Backyard fire pit sore back extravaganza part I



OK, so Amanda asked me to write the blog on our backyard project. This will probably be a mistake, and the last time she allows me to talk to you. Because I’m a terrible writer, and I’m drinking Maker’s 46 from a flask. Yes, a flask. I can’t decide if that makes me a 13 year old desperately trying to be cool, or an old, weathered cowboy who probably smells like horses and loneliness. Hemmingway did say “write drunk, edit sober.” Maybe it was Hemmingway. Twain? De Vries? Someone. Anyway…
We decided to install (is that the right word? Apply? Lay down? Drop?) some concrete pavers in our backyard because we have a lot of grass and we live in the desert. And California is in the middle of a drought. This is like, 3 levels of stupid already. We’re gonna add concrete, beer, and 80’s rock and see how many horrible mistakes we can make along the way.
So, to recap, this is the state we live in:


This is what we are desperately trying to keep alive:

And this is how successful we’ve been:


So, pretty good, if you asked me. No one asked me. Amanda insists it's terrible. Something about not liking our backyard looking like the surface of Mars. She also takes issue with our puppy eating dirt and digging holes. Maybe if she raised a dog and not a groundhog we wouldn't be having this problem. The part of me that likes to live dangerously told her that.  
She wasn't amused.

Fun fact: If you *think* astroturf will be an affordable alternative, you can go get an estimate done, and the number they give you will be so laughably enormous you will actually, seriously consider installing an irrigation system to pump water from the ocean directly into your yard. True story, maybe.
Solution: Tear up half of the yard, pour a bunch of concrete pavers, and then get the estimate redone and *hopefully* the number drops somewhere below NASA's annual budget. 

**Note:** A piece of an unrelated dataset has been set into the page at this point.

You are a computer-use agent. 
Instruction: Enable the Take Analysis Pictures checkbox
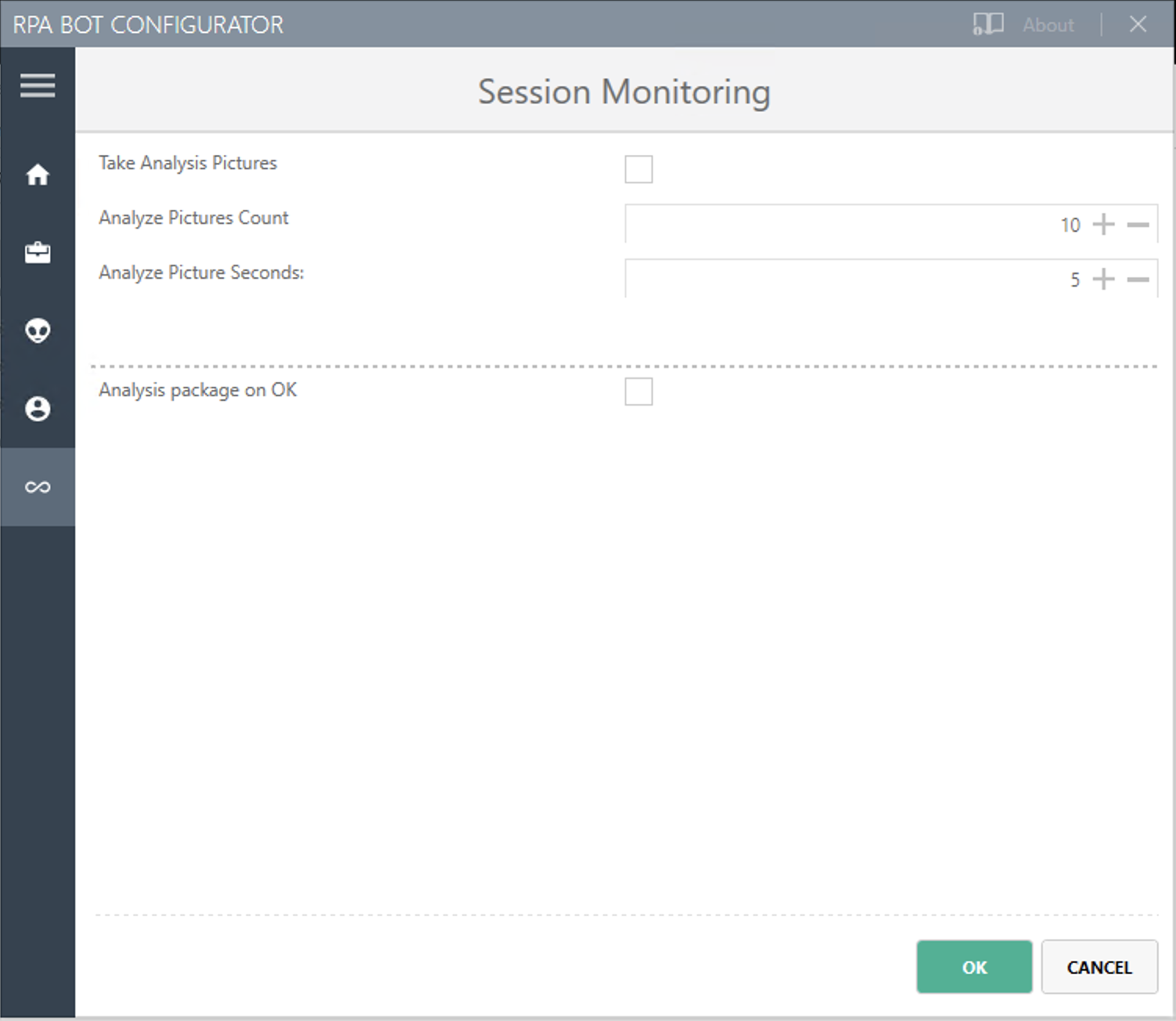638,169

This is a really long-winded way of saying we decided to put in a walkway and set up a fire pit area. As it turns out, it's actually pretty easy...unless you want to do a good job. We were willing to settle for "OK." 
Based on my half-hearted research, which I squeezed in between reading articles on ISIS's inexorable advance across the Middle East, and looking at endearing pictures of cats falling off of things and being cute, laying concrete involves tearing up the sod, leveling the surface, laying an even layer of gravel, and...and...
Sorry. Got distracted.
Anyway, here's Amanda tearing up some sod:
Leila is there for moral support.
Here's the arsenal of things I don't know how to use:
900 lbs of concrete.

Stacks nicely. Are we done?
I guess not.
So, Amanda's friends - wonderful human beings that they are - decided to take her out for her birthday, leaving me to finish tearing up grass. How hard could it be? It's just grass. And I'm only taking out like, a couple inches of it. 

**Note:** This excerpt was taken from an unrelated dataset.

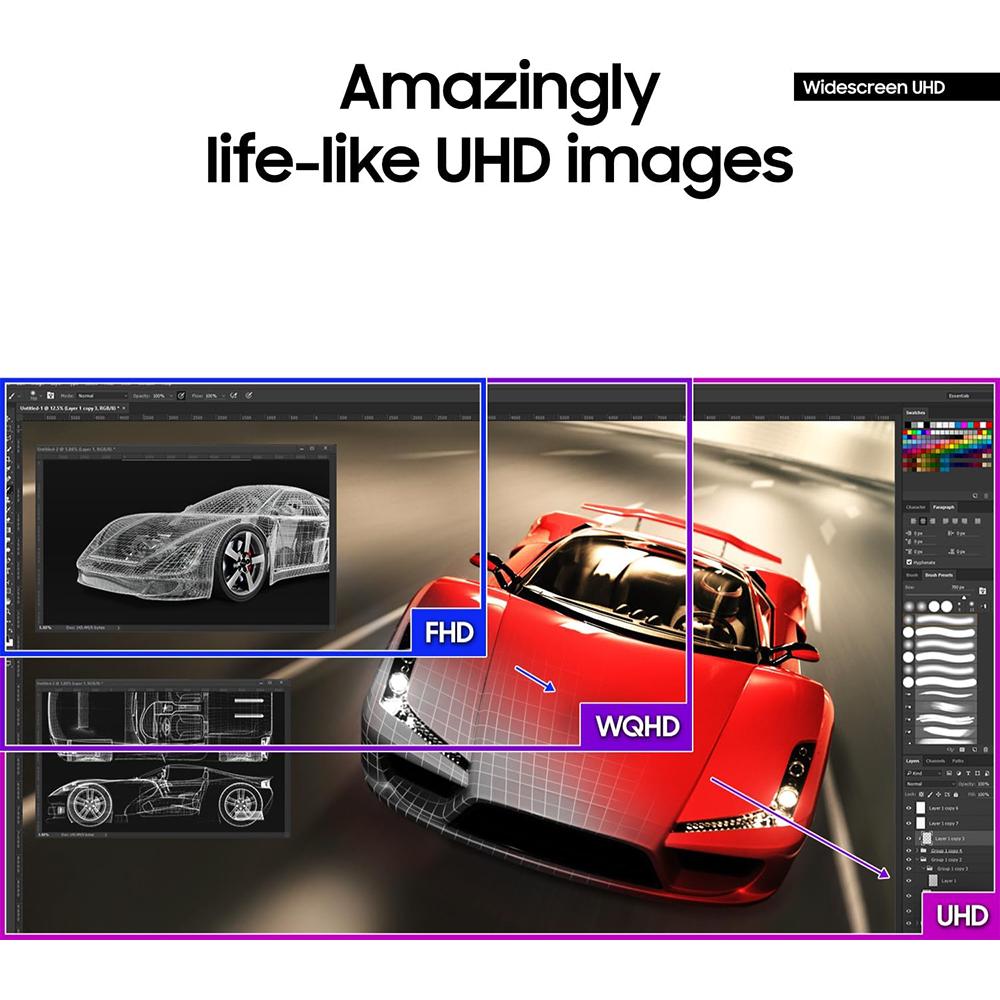
Task: Enable airbrush mode icon next to Flow
Action: (233, 396)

Oh my god, this is the most horrible thing I've ever done. 

Why is grass so heavy!?

Hank! Helping or hurting? We've talked about this. GO AWAY!

There is not enough beer in the world to soothe this kind of torture.

Once again, Hank, NOT helping.

Yes. I've decided I'm done.

Definitely done.

Ah....damn.

After 800 years of hard labor, I present to you: The saddest fire pit in the world. I guess I'm not done. Bummer. 
But I'm done for tonight, because this blogger site is starting to crap out on me and I'm the only one awake in the house. Even Leila, the perpetually amped up psychopuppy has decided it's time to call it a night. 
And she is much, much smarter than I am.